Alfred Nobel discovered dynamite by probing chemical interactions of molecules.
The atomic bomb, which is
tens of thousands of times more powerful than dynamite, is based on nuclear interactions involving large atoms, which
are much smaller scales of matter than large molecules.
The hydrogen bomb, which is thousands of times more
powerful than an atomic bomb, is based on interactions involving an even smaller scale: small atoms. Although this
insight does not necessarily imply the existence of yet more powerful destructive chain reactions by manipulating
subatomic particles, it does make the conjecture plausible.
My own assessment of this danger is that we are unlikely simply to stumble across such a destructive event.
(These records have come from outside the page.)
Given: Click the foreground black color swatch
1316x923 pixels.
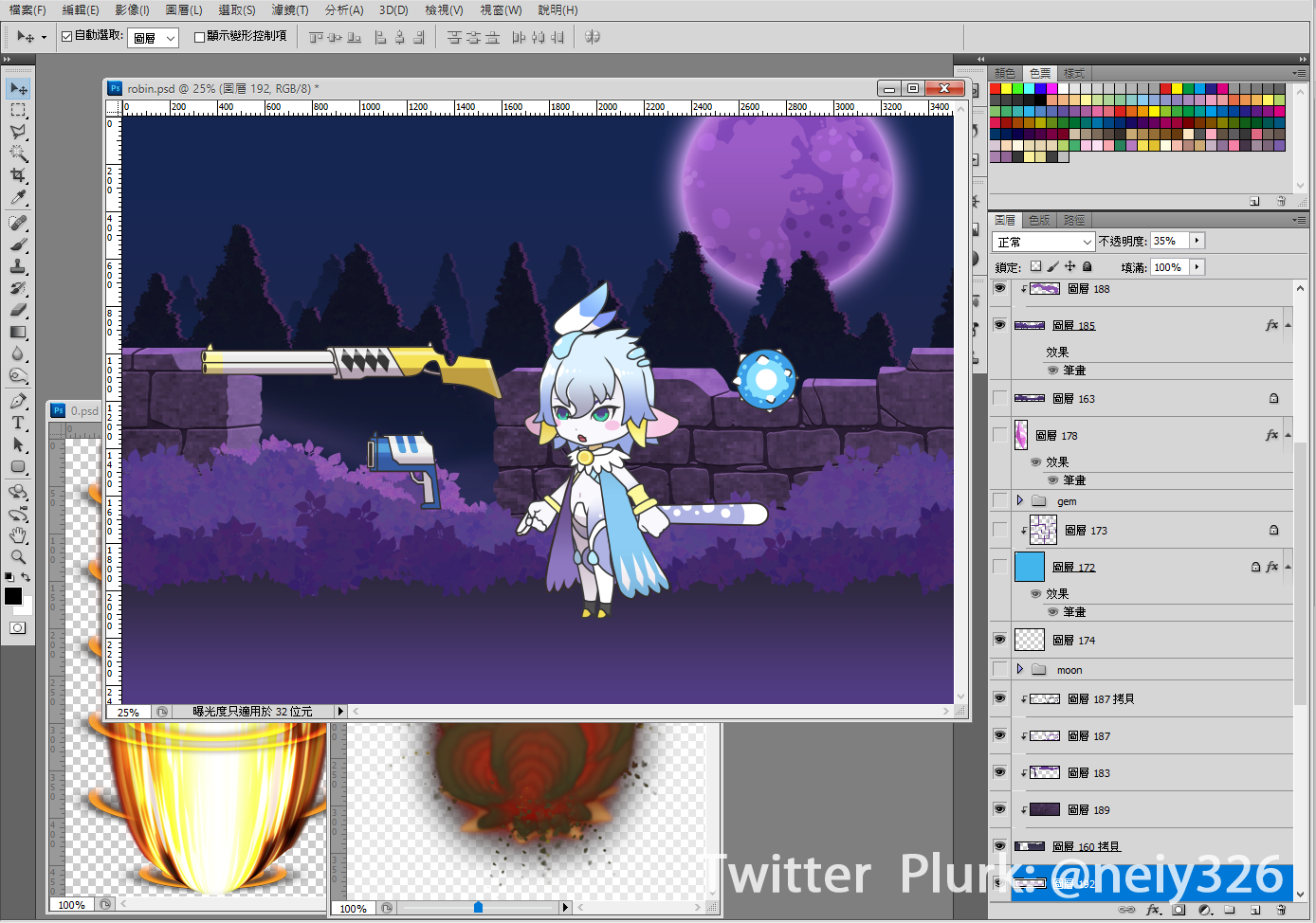Looking at the screenshot, I should tap(13, 596).
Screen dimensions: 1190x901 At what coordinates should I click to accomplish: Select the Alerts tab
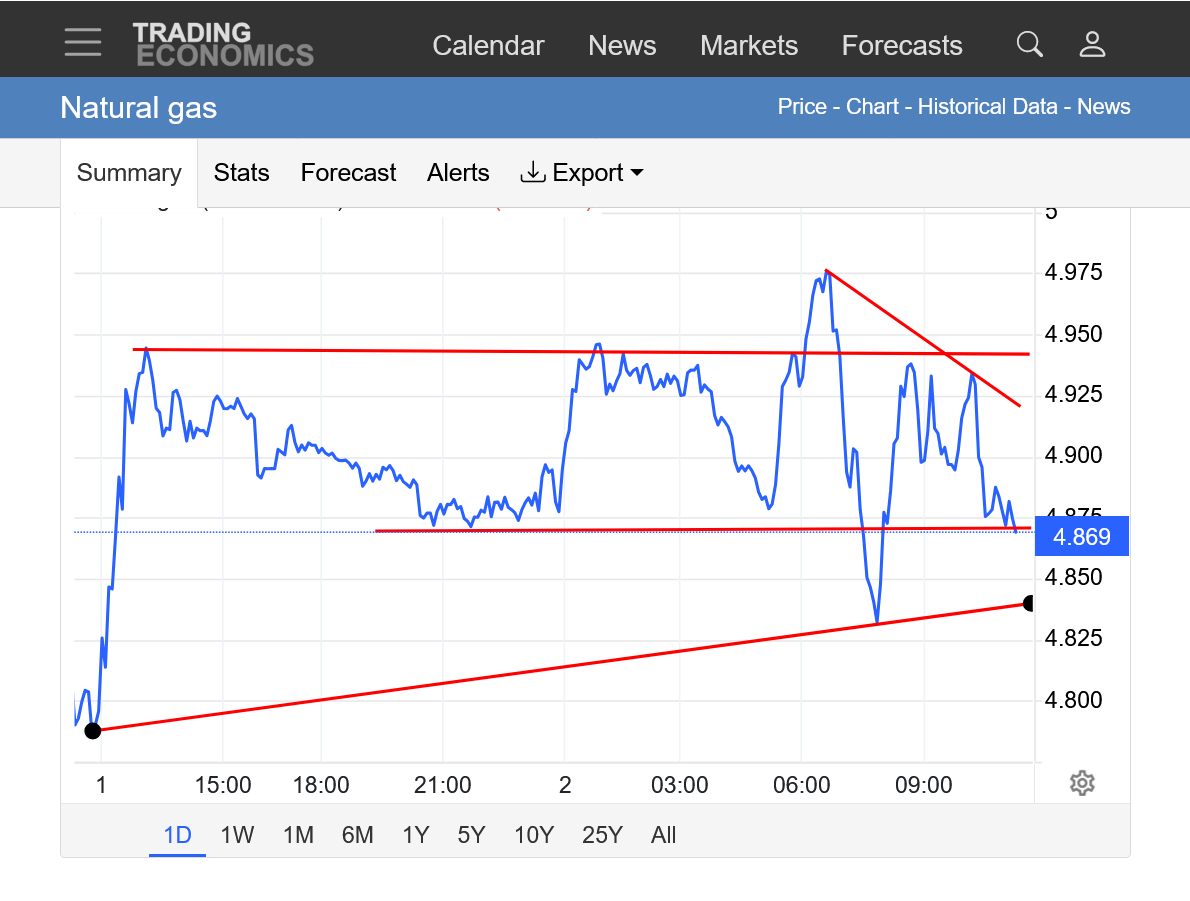pos(458,173)
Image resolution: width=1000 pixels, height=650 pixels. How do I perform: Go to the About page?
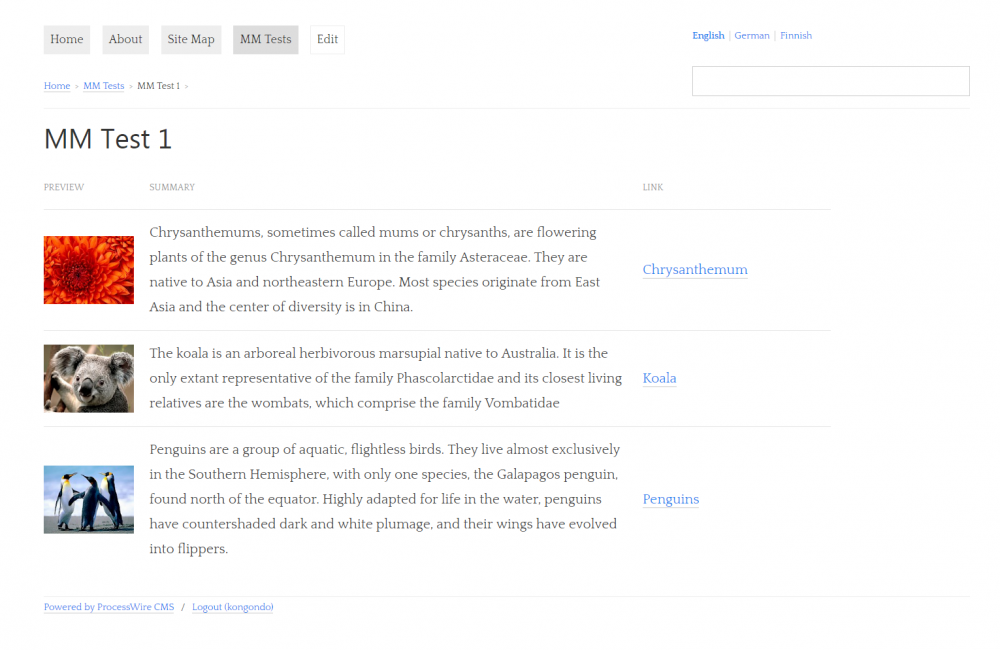tap(125, 40)
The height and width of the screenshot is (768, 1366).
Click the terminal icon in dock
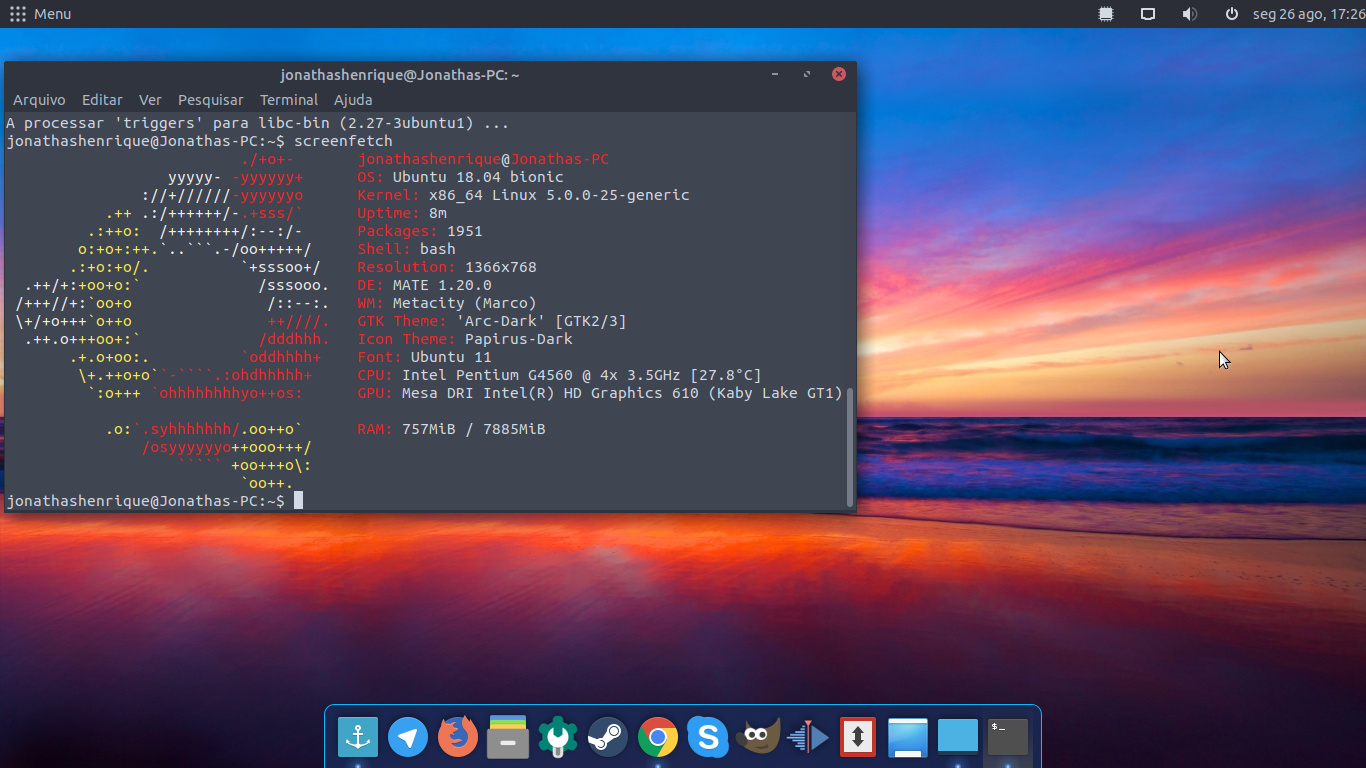(x=1007, y=738)
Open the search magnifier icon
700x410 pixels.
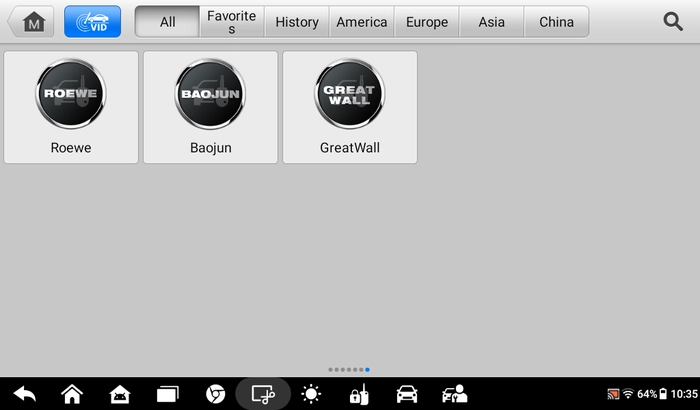click(x=673, y=21)
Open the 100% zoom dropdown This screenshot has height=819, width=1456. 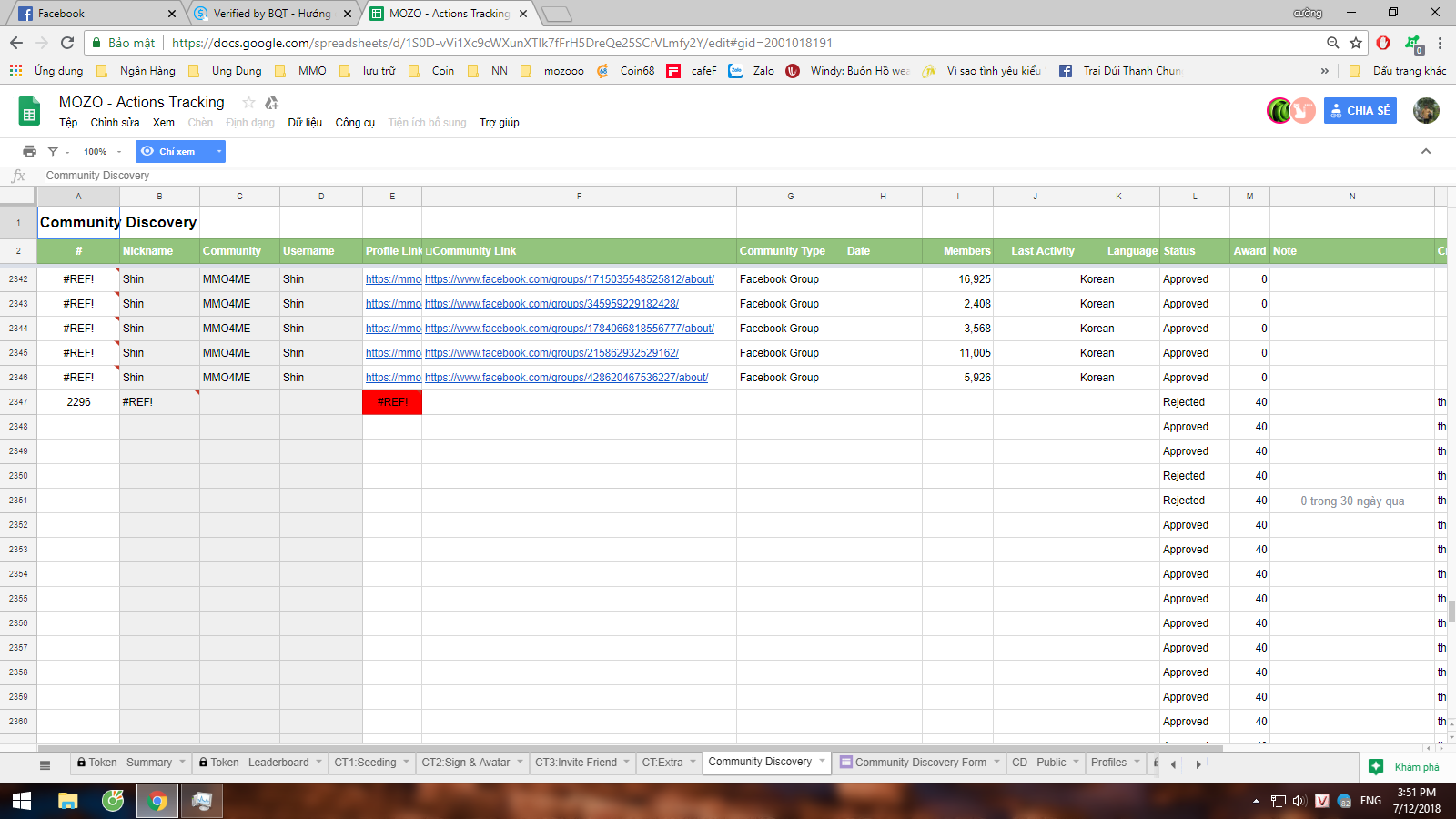(x=102, y=152)
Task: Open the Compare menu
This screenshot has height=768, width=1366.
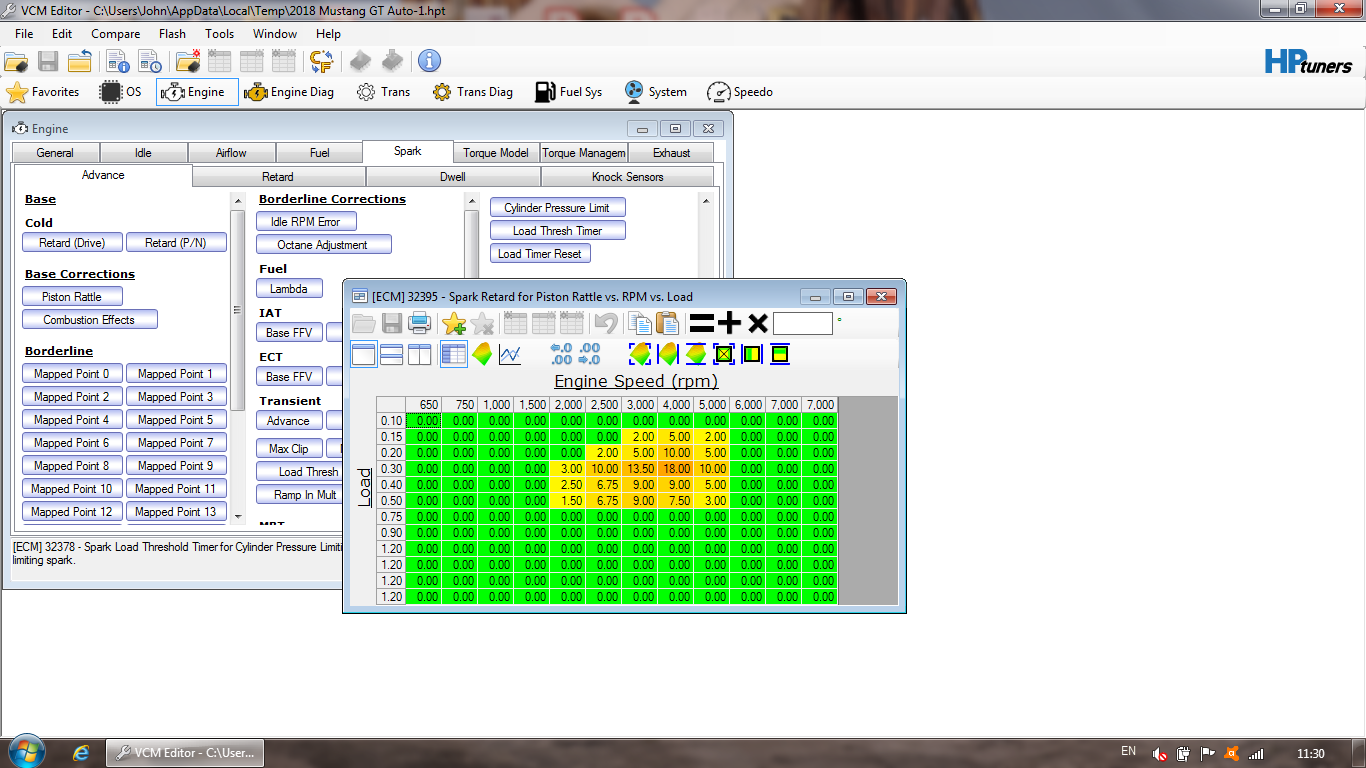Action: pos(115,34)
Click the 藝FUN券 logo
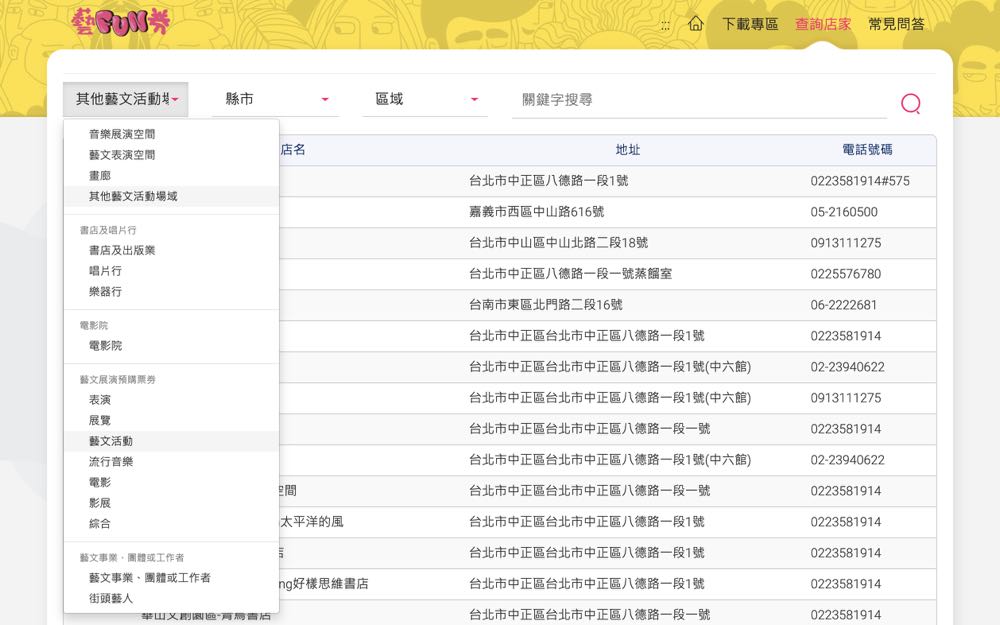 [x=121, y=23]
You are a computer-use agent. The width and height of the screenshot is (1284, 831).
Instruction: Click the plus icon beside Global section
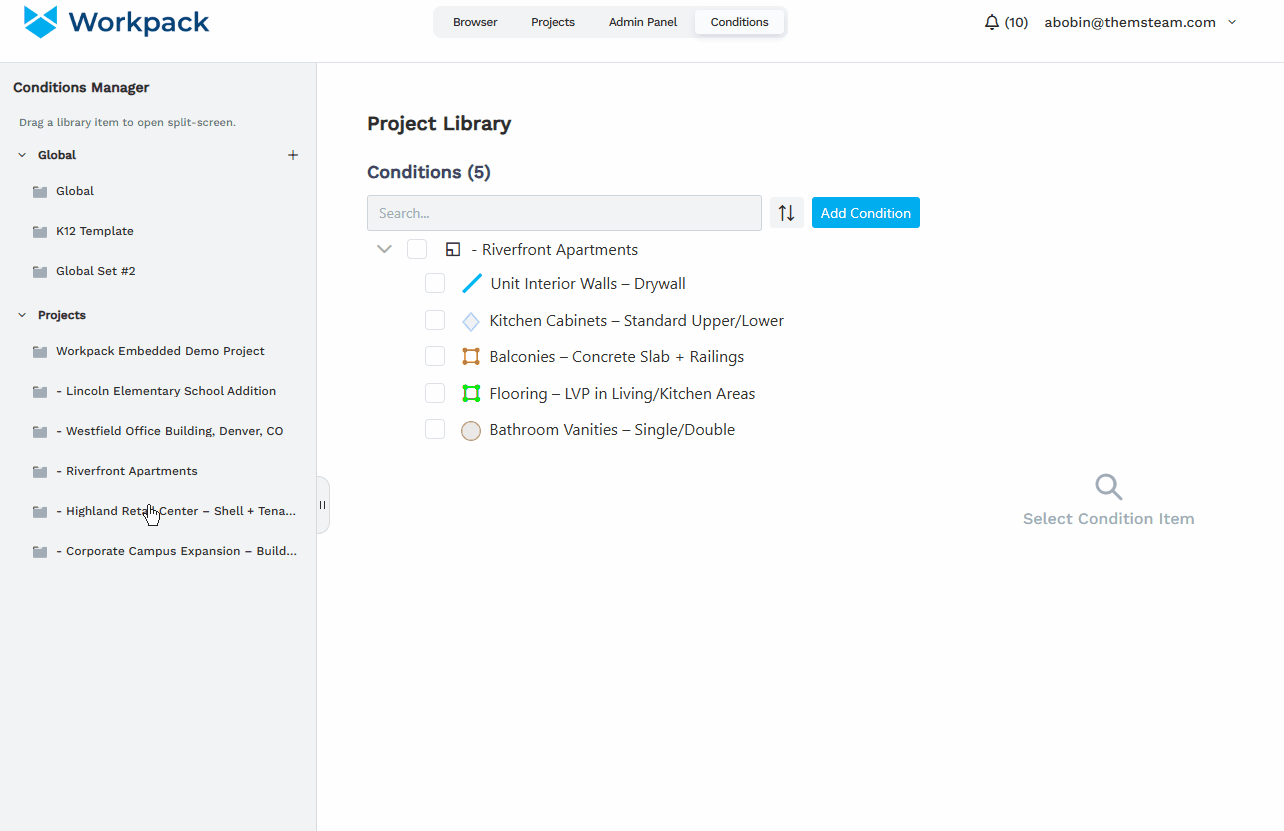[x=293, y=155]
Consider how unlikely it would be to accidentally produce an atomic bomb. Such a device requires a precise
configuration of
materials and actions, and the original required an extensive and precise engineering project to
develop. Inadvertently creating a hydrogen bomb would be even less plausible. One would have to create the precise
conditions of an atomic bomb in a particular arrangement with a hydrogen core and other elements. Stumbling across
the exact conditions to create a new class of catastrophic chain reaction at a subatomic level appears to be even less
likely. The consequences are sufficiently devastating, however, that the precautionary principle
should lead us to take
these possibilities seriously. This potential should be carefully analyzed prior to carrying out new classes of accelerator
experiments. However, this risk is not high on my list of twenty-first-century concerns.